Monthly allergy shots can lessen the torment of hay fever for years after the shots are stopped, a study found.
Researchers at the Imperial College School of Medicine in London found that patients who received immunotherapy monthly for three or four years reported weaker symptoms of the grass-pollen allergy three years after stopping the treatment.
"They may never relapse into symptoms as severe as what they had originally," said Samantha Walker, one of the study's authors.
The research is reported in today's edition of the New England Journal of Medicine.
The British researchers asked patients to keep detailed diaries of their hay fever symptoms in 1993, '94 and '95.
The study found little differ-ence between the severity of symptoms reported by patients who had continued allergy-shot treatment during the three-year trial and those who got dummy shots.
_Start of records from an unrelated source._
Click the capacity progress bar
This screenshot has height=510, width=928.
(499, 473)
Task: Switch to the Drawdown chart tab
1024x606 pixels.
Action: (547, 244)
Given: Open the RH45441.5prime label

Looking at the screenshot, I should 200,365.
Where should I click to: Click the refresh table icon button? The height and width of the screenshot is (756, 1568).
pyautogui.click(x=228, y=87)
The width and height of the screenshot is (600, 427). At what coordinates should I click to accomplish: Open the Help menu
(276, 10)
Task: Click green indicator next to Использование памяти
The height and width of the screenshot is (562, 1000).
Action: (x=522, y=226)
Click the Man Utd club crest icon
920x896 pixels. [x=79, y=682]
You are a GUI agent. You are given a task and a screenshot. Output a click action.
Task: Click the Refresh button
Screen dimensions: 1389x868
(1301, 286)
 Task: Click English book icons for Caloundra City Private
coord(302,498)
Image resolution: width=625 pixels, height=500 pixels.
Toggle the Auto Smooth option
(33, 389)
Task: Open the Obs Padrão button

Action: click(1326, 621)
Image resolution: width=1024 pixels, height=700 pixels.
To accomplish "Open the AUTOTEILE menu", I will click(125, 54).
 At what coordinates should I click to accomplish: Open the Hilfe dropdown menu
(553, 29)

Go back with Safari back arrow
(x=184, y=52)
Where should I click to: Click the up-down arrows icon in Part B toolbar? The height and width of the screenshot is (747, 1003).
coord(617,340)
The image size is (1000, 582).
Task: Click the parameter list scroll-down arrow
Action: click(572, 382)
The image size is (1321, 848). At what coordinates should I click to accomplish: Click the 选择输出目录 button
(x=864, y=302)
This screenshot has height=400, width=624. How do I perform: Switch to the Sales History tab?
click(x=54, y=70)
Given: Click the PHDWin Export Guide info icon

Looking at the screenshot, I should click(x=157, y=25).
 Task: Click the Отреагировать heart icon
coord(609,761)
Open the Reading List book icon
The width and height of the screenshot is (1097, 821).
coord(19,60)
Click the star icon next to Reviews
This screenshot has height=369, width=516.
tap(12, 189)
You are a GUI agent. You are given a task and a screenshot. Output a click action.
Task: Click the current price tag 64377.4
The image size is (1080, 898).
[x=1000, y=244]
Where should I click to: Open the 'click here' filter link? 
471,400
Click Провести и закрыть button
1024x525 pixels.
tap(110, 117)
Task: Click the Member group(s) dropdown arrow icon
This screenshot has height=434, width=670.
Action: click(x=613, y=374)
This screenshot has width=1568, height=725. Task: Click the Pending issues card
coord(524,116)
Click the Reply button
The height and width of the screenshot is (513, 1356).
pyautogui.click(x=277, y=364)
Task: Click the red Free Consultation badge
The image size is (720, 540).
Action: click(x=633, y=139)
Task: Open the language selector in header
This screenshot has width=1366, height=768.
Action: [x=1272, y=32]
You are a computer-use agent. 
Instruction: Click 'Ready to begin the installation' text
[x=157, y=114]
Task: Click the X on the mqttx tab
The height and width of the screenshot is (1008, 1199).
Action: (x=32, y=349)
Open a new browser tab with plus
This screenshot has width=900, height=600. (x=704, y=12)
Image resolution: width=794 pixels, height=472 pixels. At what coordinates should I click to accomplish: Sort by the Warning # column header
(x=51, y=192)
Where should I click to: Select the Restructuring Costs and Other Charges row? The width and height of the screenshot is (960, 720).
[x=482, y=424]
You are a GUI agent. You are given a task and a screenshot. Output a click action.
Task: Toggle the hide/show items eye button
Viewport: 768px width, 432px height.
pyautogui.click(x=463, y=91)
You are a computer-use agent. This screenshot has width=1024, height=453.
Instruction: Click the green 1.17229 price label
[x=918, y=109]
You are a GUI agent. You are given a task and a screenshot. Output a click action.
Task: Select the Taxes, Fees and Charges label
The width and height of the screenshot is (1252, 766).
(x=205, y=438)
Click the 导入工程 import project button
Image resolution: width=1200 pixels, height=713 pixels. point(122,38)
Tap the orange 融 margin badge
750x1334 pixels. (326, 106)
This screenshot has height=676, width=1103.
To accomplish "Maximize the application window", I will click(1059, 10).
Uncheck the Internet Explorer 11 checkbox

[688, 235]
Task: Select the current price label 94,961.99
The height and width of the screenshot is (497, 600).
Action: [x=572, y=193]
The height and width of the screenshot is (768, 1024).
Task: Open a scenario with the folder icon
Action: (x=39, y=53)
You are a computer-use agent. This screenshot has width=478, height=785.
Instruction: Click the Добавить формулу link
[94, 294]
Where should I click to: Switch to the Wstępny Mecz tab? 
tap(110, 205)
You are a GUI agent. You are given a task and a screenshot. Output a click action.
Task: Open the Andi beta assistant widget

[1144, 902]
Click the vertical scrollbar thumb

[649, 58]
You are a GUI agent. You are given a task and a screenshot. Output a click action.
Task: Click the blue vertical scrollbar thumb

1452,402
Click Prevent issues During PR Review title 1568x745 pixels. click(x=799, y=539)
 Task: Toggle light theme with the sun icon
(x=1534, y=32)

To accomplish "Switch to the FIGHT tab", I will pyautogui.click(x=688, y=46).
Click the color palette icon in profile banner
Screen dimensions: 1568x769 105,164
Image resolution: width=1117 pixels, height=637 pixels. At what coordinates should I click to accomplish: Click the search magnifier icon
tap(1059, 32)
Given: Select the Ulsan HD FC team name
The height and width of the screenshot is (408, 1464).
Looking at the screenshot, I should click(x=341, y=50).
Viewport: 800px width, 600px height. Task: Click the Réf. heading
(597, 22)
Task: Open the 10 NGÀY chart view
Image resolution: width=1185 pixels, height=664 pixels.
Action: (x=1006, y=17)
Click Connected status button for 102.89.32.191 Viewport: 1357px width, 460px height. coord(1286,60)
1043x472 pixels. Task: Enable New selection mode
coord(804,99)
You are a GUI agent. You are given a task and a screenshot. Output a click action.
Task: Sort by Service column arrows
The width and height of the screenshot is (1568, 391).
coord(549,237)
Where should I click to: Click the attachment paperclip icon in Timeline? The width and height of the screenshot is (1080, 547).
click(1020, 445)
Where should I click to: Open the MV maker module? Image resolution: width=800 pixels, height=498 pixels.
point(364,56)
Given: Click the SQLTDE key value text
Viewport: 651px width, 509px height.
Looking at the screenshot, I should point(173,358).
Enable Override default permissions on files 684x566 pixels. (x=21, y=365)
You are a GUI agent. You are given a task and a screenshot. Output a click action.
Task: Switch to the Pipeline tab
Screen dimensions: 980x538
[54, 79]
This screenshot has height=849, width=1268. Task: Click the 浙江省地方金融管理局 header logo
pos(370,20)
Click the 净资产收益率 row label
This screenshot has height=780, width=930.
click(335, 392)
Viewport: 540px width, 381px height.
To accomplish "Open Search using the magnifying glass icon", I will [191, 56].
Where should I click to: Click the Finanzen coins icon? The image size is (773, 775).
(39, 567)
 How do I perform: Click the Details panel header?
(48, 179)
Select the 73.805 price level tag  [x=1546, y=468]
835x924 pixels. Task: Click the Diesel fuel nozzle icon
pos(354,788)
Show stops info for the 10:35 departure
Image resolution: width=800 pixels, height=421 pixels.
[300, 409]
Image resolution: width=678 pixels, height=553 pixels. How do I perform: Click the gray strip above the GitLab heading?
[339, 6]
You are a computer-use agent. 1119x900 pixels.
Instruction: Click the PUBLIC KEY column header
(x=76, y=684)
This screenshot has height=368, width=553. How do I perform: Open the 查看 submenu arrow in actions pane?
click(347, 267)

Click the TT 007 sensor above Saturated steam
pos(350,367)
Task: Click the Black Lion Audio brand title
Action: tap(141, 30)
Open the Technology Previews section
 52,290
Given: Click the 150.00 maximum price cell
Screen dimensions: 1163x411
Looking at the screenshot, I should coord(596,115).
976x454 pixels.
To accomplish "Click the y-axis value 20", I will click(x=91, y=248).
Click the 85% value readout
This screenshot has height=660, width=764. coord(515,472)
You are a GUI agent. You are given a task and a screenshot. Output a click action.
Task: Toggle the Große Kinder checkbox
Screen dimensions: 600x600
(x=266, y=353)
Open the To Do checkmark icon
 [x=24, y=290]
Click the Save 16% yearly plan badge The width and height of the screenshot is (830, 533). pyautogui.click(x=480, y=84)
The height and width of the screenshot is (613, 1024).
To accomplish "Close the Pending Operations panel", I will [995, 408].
Those who had never had immunotherapy reported much more severe symptoms than the others.
The researchers also found that the immune systems of the patients who discontinued treatment produced less of the allergen-fighting substances that cause runny noses and other hay fever symptoms than the untreated group.
Those who maintained allergy-shot treatment had even fewer of those symptoms.
The researchers said their findings and other studies suggest that starting immunotherapy sooner after an allergy appears, particularly in children, could prevent the allergy from becoming severe and prevent development of additional allergies.